# [BRONTEKST]
‘Als ik zie hoe het complex erbij ligt, doet dat zeer’
Hij werkt op tweehonderd meter van Sportpark ’t Lood en als hij een rondje over het complex loopt, wordt Jack van Baar wel eens weemoedig. ,,Het is toch iets waar ik heel veel tijd in gestoken heb en als ik dan zie hoe het erbij ligt, doet me dat wel zeer.” De contacten met overgebleven leden zijn wat verwaterd, bekent Van Baar, jarenlang een markant gezicht bij Flamingo’s. ,,Maar ik doe wel mijn best erbij te zijn als het echte afscheid daar is.
Problemen heb ik met niemand en tja, het is zoals het is.” Hij wordt nog altijd vaak geassocieerd met de club waar hij op zijn zevende lid van werd. ,,Ik kom regelmatig mensen tegen die me herkennen. Heel vaak weet ik niet wie zij zijn. Als is het meestal wel zo dat als zij het uitleggen er een belletje gaat rinkelen. Ik vind het verder alleen maar mooi dat zij me niet zijn vergeten.”
Foto: Martin de Haan.
Als speler stond hij begin jaren zeventig even op een wachtlijst voor hij zijn eerste wedstrijden kon spelen. ,,Dat was toen zo. Later waren we blij met elk jeugdlid.” Hij doorliep de leeftijdsgroepen en op zijn negentiende maakte hij als spits zijn debuut in de hoofdmacht. Zijn sportieve hoogtepunt beleefde hij in 2001. ,,Dat was heel memorabel. Ik was toen al in mijn nadagen. Ron (Weinbrecher, de toenmalige trainer, red.) wisselde me altijd na 75 minuten. Dan was ik wel op. We hebben dat seizoen een heel mooie bekercyclus beleefd. In de eerste rondes wonnen we vrij makkelijk, in de kwartfinale moesten we thuis tegen Hollandia.”
Geen lid
De Hoornse hoofdklasser voorkwam vlak voor tijd een nederlaag, maar in de strafschoppenserie bleek Flamingo’s koelbloediger. Pikant detail was dat de uitblinker doelman Ben Stadegaard was. Die was op dat moment geen lid van de club. ,,Dat kunnen we nu wel zeggen. Over een paar weken
bestaan we toch niet meer, haha.” Een nieuwe stunt leek in de maak in de halve finale. Tegen ADO’20, eveneens uitkomend op het hoogste amateurniveau, werd het 1-1. ,,Helaas ging het deze keer mis in de penaltyserie en ging ADO’20 naar de finale.”

# [VOER HET VOLGENDE UIT]
(1) Schrijf alsjeblieft het stuk uit de brontekst woord voor woord over, van "Problemen heb ik" tot en met "Martin de Haan.".
(2) Op welke leeftijd debuteerde Jack van Baar volgens de brontekst in de hoofdmacht?
Baseer je uitsluitend op de brontekst.

# [VERMELDE ITEMS]
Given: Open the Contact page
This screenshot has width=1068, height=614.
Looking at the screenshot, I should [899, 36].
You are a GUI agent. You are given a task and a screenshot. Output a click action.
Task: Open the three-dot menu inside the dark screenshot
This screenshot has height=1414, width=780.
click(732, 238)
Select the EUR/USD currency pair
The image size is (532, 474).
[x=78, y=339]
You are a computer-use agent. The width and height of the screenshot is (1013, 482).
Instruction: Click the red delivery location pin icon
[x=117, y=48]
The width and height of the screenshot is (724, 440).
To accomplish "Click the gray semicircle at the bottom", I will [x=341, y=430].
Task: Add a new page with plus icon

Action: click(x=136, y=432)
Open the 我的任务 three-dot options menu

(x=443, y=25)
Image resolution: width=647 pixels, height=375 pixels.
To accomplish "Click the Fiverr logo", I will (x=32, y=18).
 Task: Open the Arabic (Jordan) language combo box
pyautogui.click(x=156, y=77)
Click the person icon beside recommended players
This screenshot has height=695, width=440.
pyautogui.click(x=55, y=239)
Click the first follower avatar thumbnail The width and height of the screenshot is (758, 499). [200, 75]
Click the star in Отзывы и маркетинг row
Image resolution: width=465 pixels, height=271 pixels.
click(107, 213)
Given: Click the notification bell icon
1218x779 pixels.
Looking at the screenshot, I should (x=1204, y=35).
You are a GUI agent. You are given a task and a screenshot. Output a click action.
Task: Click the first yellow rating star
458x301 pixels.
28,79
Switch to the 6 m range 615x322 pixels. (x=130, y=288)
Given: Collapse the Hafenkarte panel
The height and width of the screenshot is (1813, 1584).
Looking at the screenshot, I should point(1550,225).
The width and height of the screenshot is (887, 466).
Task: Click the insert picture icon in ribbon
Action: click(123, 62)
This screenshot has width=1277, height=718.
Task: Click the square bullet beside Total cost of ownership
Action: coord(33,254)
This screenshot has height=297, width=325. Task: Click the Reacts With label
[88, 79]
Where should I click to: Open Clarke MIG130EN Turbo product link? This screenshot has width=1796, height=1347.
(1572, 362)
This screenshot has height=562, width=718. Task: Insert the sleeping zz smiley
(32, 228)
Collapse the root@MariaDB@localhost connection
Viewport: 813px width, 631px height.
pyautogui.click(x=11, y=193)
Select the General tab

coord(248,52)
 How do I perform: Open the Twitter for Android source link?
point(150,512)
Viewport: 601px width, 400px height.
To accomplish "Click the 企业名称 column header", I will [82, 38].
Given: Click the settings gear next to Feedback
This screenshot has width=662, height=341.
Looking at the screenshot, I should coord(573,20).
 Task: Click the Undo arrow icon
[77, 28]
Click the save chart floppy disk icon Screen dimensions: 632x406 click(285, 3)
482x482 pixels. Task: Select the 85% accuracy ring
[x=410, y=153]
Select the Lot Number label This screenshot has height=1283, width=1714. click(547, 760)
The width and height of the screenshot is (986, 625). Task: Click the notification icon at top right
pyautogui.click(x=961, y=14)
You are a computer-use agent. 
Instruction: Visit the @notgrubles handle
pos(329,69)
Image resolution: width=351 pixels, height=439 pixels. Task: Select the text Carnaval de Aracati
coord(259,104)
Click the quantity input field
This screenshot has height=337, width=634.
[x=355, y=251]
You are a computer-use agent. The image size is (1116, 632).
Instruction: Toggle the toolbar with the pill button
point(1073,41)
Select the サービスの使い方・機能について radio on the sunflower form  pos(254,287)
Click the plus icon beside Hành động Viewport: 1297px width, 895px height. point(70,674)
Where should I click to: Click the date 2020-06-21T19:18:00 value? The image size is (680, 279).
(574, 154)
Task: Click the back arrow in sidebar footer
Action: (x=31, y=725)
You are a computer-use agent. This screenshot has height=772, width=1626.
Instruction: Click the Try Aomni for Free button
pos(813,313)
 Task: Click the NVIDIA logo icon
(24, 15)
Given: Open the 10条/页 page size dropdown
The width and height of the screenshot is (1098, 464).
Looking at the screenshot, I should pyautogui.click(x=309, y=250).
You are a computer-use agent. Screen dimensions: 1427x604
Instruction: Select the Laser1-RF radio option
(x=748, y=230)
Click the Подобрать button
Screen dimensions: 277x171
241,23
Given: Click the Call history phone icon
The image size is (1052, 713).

# [DE OPLOSSINGEN]
(1)
Problemen heb ik met niemand en tja, het is zoals het is.” Hij wordt nog altijd vaak geassocieerd met de club waar hij op zijn zevende lid van werd. ,,Ik kom regelmatig mensen tegen die me herkennen. Heel vaak weet ik niet wie zij zijn. Als is het meestal wel zo dat als zij het uitleggen er een belletje gaat rinkelen. Ik vind het verder alleen maar mooi dat zij me niet zijn vergeten.”
Foto: Martin de Haan.

(2) Op zijn negentiende.